Jef is a Professor of International Politics. He is best known for his work on the politics of insecurity, the securitisation of migration, critical methods in security studies and international relations, and International Political Sociology.

Jef's research focuses on the social and political processes that securitise issues and their consequences. Much of his work has focused on the securitisation of migration, asylum and refuge in Europe, the relation between citizenship and security and implications for democratic politics of the diffusion of insecurities.

Dr Mirko Palestrino

Mirko is a Lecturer in Sociology. His research sits within the fields of Critical War Studies and International Political Sociology. He investigates the sociologies and politics of time and temporality, experiences and narratives of war, theories and practices of military victory, and the embodied politics of military training and deployment.

His current research focuses on two areas: the neglected social practices implicated in the construction of military victory – including tattooing, videogaming, history teaching, and the erection of monumental complexes – and institutionally enforced practices of temporal regulation and their reception among military personnel.

Dr James Strong

James Strong is a Reader in British Politics and Foreign Policy.
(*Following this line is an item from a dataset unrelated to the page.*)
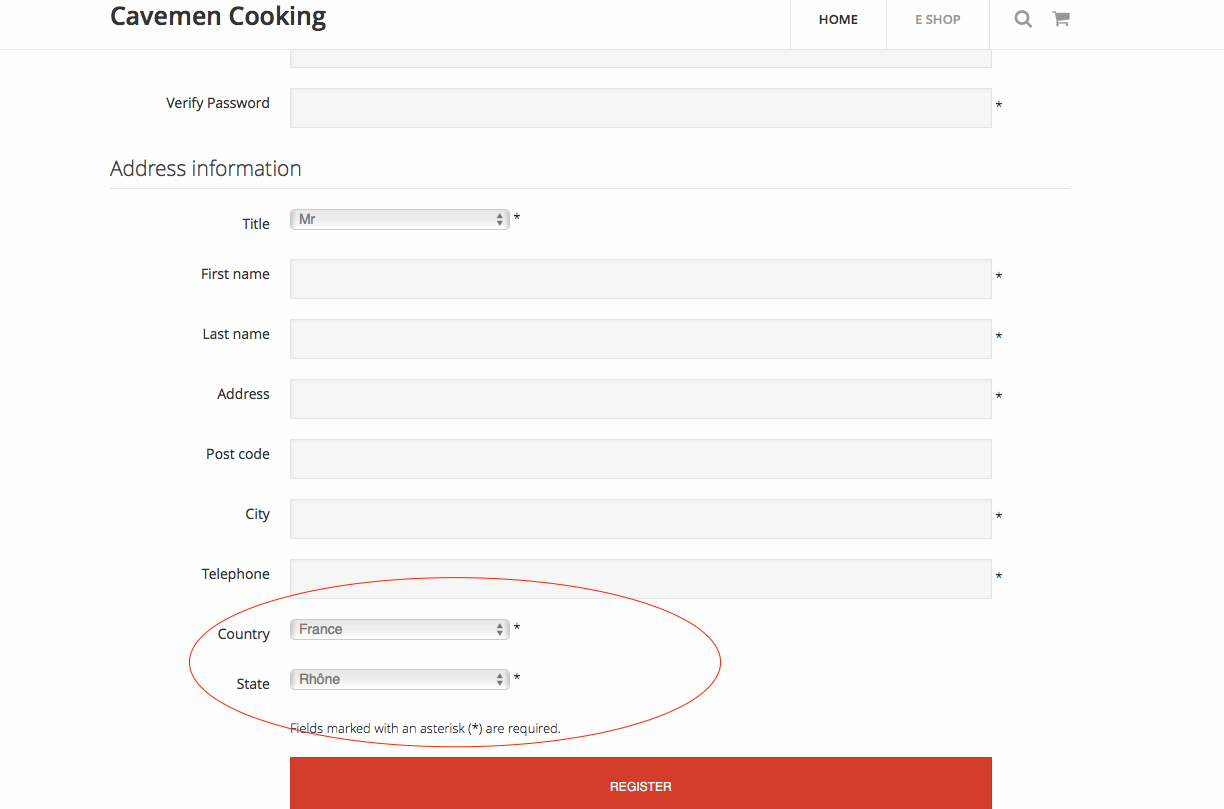The image size is (1224, 809).
Task: Select the Last name text box
Action: [640, 339]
He is author of Public Opinion, Legitimacy and Tony Blair’s War in Iraq, which discussed the relationship between public opinion, parliament, the press and the Blair government during the lead-up to the 2003 invasion of Iraq. 
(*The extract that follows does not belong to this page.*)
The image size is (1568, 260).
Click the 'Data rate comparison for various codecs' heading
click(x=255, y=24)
James studies the domestic politics of British foreign policy and is an expert on the powers of the UK Parliament, foreign, defence and security policy, and the British constitution. His work has examined the role of the House of Commons in military deployment decisions and parliamentary war powers in the UK. 

Dr Katharine Hall

Kate HallKatharine is a Senior Lecturer in Politics and International Relations. Her research focuses on questions related to modern war and security, military and surveillance technologies, and the longer historical and racialized geographies of militarization and practices of state violence.

Prof Sophie Harman

Sophie is Professor of International Politics with a specific interest in global health, African agency, film and visual methods, and gender politics. She is author of eight books including Sick of It: The Global Fight for Women's Health.
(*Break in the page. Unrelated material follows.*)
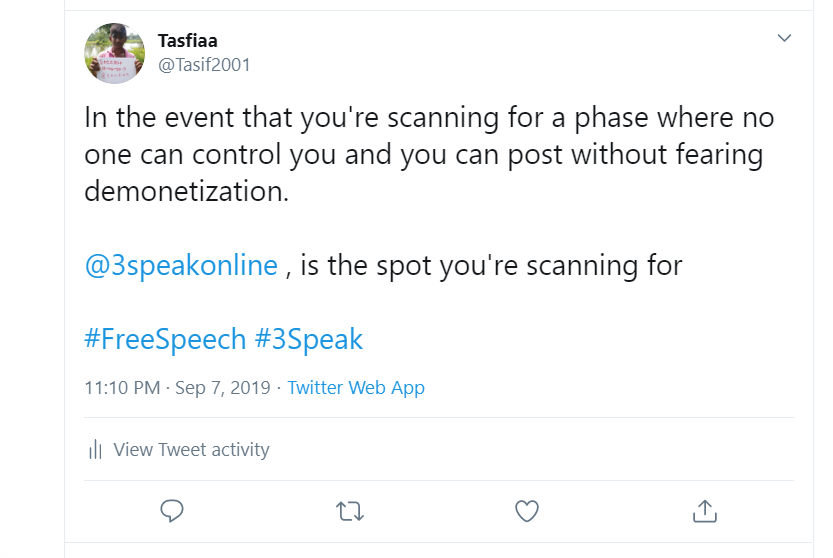The image size is (833, 558).
Task: Click the word demonetization in the tweet
Action: click(186, 191)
Sophie has expertise on: global health governance; the politics of COVID-19; the 2014/15 Ebola outbreak; HIV/AIDS; film-making as method; African agency and the Tanzanian state, and women and gender in global health. Sophie’s research draws on her extensive fieldwork experience in Kenya, Tanzania, Uganda, Sierra Leone, Zambia, and the global health and international political economy hubs of Geneva, Washington DC and New York.

Professor Kimberly Hutchings

A photo of Kimberly Hutchings in front of a plain white background. She is wearing glasses and smiling.Kimberly Hutchings is Professor of Politics and International Relations. Her publications include Kant, Critique and Politics (1996); International Political Theory (1998); Hegel and Feminist Philosophy (2003); Time and World Politics (2008); Global Ethics: an introduction (2nd edition, 2018); Violence and Political Theory (with Elizabeth Frazer) (2020); and Women’s International Thought: towards a new canon (Co-Editor with Patricia Owens, Katharina Rietzler and Sarah Dunstan) (2022). In 2023 she was awarded the Isaiah Berlin prize for an outstanding lifetime professional contribution to Political Studies.

Kimberly works in the area of political and international theory and philosophy. Her recent work has focused on international ethics, in particular the ethics of war and pacifism; concepts of politics and violence in the work of political thinkers; women in the history of international political thought; feminist and postcolonial interpretations of Hegel’s ethical and political thought.